Marine biodiversity is the foundation of ocean ecosystem health and resilience. Diverse, functioning ecosystems provide food security for billions of people, regulate climate, produce oxygen, and support virtually all ocean-dependent economic activity. Monitoring biodiversity — understanding which species are present, in what numbers, and how populations are changing — is essential for effective conservation and management.

Traditional vs. Technology-Enabled Monitoring

Traditional marine biodiversity monitoring relies on trawl surveys, fish counting dives, and manual analysis of catch data. These methods are expensive, spatially limited, disruptive to the environments they study, and produce data that is too sparse and delayed to support responsive management. Technology-enabled approaches dramatically expand coverage while reducing cost and environmental impact.

Passive Acoustic Monitoring

The ocean is full of biological sound. Fish spawning aggregations produce distinctive sounds. Marine mammals communicate through complex vocal patterns.
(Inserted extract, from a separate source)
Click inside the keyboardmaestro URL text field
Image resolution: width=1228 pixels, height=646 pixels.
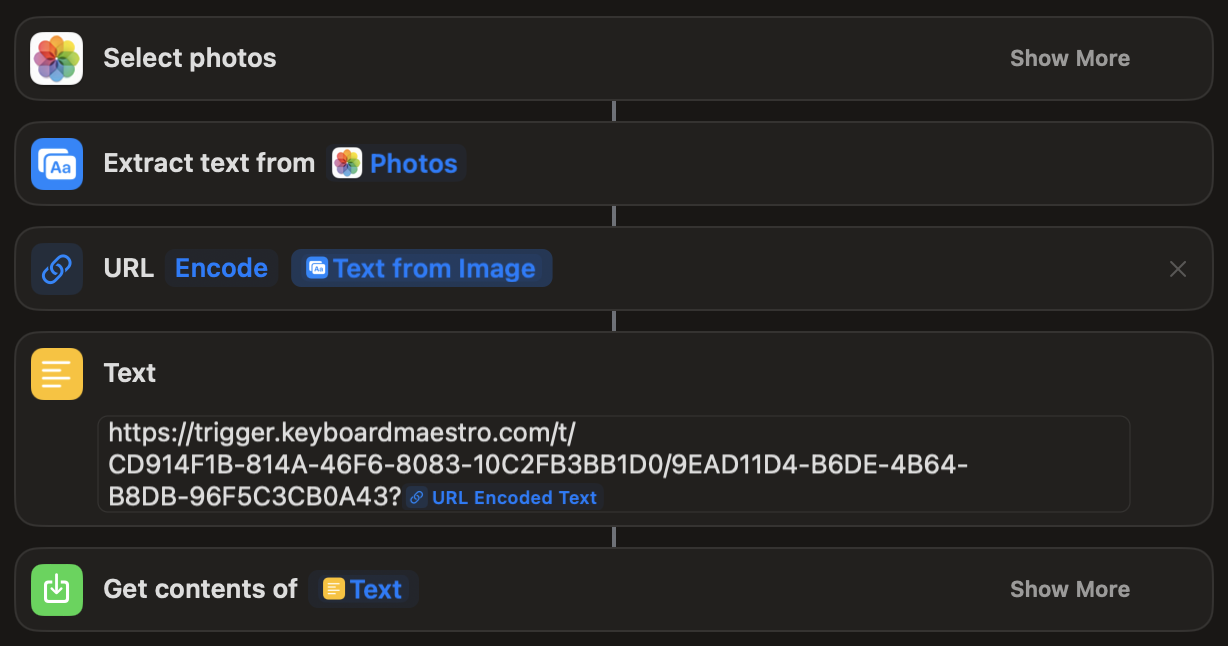pos(614,464)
The distribution of sounds across frequency bands reveals the composition and activity of marine communities in ways that visual surveys cannot. Networks of underwater hydrophones continuously recording and analyzed by machine learning models can monitor entire marine protected areas in real time.

Environmental DNA

Every organism sheds genetic material into its environment. Water samples analyzed for environmental DNA (eDNA) can reveal which species are present with sensitivity that far exceeds visual surveys. OrcaGuard's eDNA program deploys autonomous water sampling buoys that collect samples at regular intervals and transmit them to shore for laboratory analysis, enabling continuous species presence monitoring across large ocean areas.

Computer Vision for Marine Species

Underwater cameras paired with machine learning models trained on thousands of species can automatically identify and count species in video footage. Combined with autonomous underwater vehicles that can survey large areas on programmed routes, this approach enables systematic reef health assessments and fish population surveys at scales previously impossible.